API

The AbstractMethod defines the interface of all quantification and unfolding algorithms. Most importantly, this interface consists of their fit and predict methods.

class qunfold.AbstractMethod

Abstract base class for quantification methods.

abstractmethod fit(X, y, n_classes=None)

Fit this quantifier to data.

Parameters:
  • X – The feature matrix to which this quantifier will be fitted.

  • y – The labels to which this quantifier will be fitted.

  • n_classes (optional) – The number of expected classes. Defaults to None.

Returns:

This fitted quantifier itself.

abstractmethod predict(X)

Predict the class prevalences in a data set.

Parameters:

X – The feature matrix for which this quantifier will make a prediction.

Returns:

A numpy array of class prevalences.

Instances of many Popular algorithms for quantification and unfolding are created through the corresponding constructors. However, you can also define your own quantification method as a LinearMethod that combines an arbitrary choice of Losses, Regularizers and Data representations.

class qunfold.LinearMethod(loss: ~qunfold.methods.linear.losses.AbstractLoss, representation: ~qunfold.methods.linear.representations.AbstractRepresentation, solver: str = 'trust-ncg', solver_options: ~typing.Dict[str, ~typing.Any] = <factory>, seed: int | None = None)

A generic quantification / unfolding method that predicts class prevalences by solving a system of linear equations.

This class represents any method that consists of a loss function, a data representation, and a regularization term.

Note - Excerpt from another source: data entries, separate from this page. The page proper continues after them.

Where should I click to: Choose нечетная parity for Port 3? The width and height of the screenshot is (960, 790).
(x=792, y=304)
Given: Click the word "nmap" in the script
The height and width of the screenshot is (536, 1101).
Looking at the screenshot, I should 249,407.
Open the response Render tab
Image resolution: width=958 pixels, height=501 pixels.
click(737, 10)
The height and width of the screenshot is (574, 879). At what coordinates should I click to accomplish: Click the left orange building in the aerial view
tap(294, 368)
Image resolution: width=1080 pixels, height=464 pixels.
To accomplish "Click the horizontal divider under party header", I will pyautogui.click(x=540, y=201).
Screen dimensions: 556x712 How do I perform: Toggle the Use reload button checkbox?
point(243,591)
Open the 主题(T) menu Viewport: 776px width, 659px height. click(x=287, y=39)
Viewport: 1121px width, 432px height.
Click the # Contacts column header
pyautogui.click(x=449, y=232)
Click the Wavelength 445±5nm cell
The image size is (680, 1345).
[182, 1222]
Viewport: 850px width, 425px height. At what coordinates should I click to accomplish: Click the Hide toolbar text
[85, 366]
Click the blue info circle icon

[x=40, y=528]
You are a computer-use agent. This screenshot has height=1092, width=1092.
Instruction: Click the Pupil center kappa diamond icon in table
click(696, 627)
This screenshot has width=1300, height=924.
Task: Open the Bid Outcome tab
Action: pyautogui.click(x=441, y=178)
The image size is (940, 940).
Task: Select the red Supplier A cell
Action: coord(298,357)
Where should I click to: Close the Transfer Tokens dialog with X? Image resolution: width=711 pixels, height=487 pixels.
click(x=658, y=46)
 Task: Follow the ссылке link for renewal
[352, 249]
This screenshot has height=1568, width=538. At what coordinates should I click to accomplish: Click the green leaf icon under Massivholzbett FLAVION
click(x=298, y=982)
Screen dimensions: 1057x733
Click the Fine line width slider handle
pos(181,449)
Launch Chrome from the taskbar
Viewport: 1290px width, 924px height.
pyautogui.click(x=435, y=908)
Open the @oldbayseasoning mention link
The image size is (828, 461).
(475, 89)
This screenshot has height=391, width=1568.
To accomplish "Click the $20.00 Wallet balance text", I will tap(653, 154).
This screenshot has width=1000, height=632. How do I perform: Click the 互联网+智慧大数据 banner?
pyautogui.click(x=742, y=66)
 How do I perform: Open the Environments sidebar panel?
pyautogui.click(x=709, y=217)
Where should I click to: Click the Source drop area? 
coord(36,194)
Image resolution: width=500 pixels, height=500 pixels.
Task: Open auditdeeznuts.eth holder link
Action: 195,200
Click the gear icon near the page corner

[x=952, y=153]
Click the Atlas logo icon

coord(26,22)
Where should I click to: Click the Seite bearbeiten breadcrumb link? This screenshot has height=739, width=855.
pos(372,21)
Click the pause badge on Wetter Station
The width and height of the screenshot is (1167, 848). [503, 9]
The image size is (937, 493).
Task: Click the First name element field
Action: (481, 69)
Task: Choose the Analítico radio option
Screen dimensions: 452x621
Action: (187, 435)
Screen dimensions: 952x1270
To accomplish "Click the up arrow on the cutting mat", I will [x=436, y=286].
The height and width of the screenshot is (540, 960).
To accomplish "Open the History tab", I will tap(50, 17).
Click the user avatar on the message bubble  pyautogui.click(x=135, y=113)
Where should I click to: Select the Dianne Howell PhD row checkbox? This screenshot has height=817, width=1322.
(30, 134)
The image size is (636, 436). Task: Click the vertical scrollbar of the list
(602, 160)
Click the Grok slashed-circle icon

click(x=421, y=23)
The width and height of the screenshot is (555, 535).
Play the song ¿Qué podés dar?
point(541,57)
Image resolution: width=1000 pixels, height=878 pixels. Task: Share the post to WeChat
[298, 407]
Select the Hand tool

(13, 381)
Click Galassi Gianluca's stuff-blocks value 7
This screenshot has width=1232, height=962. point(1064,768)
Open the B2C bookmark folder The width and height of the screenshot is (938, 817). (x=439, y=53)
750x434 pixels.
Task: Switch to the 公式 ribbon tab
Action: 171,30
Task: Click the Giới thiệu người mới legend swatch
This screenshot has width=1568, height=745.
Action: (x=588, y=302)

In this implementation, any regularized loss is minimized through unconstrained second-order minimization. Valid probability estimates are ensured through a soft-max trick by Bunse (2022).

Parameters:
  • loss – An instance from qunfold.methods.linear.losses.

  • representation – An instance from qunfold.methods.linear.representations.

  • solver (optional) – The method argument in scipy.optimize.minimize. Defaults to “trust-ncg”.

  • solver_options (optional) – The options argument in scipy.optimize.minimize. Defaults to {“gtol”: 1e-8, “maxiter”: 1000}.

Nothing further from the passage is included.